Keeping employees happy isn’t just a nice thing to do; it’s good business. Which is part of what makes Warby Parker so attractive to investors like Amex, which got burned in the last dot-com boom. “It’s not, like, Elon Musk sending whatever the fuck he is doing to the moon, that’s next-level shit,” says Lerer. “It’s just good old-­fashioned amazing execution.” Earlier this year, the company conducted an internal survey asking employees why they were attracted to Warby Parker and why they’ve stayed. “And to both of those questions, compensation was dead last,” says Blumenthal. “It was culture and opportunity to learn and have an impact.” Every new employee gets a gift certificate to a Thai restaurant (the cuisine of choice during the company’s founding days); a copy of The Dharma Bums; a short history of the Puck Building; and a free pair of glasses, whether or not they need them.

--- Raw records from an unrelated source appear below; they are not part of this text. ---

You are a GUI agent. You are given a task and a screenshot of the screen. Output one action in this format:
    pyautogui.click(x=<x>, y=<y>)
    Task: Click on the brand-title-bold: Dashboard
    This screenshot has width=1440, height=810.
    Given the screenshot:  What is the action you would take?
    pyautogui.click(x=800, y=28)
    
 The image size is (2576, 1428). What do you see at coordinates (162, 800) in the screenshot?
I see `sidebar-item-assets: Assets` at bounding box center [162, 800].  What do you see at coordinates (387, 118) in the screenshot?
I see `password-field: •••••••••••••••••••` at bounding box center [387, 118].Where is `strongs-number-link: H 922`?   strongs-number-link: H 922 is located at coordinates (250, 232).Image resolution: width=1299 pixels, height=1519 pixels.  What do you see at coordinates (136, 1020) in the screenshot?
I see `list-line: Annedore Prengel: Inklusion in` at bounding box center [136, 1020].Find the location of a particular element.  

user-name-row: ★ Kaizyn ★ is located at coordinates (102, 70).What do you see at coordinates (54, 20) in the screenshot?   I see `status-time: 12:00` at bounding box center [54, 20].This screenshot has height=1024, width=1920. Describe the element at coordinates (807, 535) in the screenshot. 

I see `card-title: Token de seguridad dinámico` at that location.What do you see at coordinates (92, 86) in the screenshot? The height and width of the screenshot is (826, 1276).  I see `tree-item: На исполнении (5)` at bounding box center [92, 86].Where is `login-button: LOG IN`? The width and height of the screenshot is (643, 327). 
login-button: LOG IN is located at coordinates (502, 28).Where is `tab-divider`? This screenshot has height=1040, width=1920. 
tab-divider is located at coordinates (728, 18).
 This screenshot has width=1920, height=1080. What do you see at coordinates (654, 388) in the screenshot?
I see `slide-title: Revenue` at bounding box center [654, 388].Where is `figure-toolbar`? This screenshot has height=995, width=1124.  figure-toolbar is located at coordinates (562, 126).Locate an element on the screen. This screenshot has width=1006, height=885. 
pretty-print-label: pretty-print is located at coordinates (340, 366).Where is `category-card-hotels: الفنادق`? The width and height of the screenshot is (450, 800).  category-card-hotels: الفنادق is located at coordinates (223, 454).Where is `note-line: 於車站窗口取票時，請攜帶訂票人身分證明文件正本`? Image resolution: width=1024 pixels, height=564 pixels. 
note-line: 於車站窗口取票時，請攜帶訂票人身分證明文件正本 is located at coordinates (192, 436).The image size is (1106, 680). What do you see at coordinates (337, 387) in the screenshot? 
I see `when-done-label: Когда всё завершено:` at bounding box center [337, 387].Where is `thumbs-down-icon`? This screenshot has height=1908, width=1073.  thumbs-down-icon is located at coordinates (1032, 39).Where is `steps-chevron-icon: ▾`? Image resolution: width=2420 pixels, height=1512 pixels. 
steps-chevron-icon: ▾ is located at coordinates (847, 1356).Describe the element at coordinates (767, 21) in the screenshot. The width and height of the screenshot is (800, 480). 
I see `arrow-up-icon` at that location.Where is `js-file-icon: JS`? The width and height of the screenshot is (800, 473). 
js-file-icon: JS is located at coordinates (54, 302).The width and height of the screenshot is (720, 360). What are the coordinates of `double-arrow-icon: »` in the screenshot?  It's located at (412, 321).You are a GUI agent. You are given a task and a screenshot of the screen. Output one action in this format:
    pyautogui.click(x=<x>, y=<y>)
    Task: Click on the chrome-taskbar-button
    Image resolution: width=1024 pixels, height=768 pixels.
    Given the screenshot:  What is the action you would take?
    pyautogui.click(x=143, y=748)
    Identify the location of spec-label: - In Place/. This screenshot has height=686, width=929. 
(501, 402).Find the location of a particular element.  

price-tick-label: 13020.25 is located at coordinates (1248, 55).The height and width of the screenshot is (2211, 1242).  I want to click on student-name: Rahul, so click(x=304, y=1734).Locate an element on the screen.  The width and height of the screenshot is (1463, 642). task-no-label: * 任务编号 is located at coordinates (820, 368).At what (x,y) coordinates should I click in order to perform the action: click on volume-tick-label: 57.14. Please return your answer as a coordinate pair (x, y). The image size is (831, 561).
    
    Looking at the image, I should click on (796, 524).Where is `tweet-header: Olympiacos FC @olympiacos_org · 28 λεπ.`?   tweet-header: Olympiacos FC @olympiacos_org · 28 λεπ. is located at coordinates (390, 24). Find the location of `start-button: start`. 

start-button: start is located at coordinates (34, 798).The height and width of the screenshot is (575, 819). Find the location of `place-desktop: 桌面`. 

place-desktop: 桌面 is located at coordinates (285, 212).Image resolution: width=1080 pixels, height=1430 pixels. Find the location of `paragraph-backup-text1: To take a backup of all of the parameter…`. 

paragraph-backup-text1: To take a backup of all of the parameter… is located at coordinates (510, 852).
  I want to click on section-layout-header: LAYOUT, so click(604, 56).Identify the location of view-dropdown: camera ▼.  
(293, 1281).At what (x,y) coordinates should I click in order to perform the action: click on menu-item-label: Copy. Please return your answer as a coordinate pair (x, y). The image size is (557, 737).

In the vein of start-ups, employees who stick around more than a year are offered equity.

In a few years, Markrich thinks she’ll maybe go back to school for an M.B.A., inspired by her work here. “I really believe in what we do and what the company stands for,” she says, hand hovering over the ringing phone. “I do think they are going to change the way business is done.”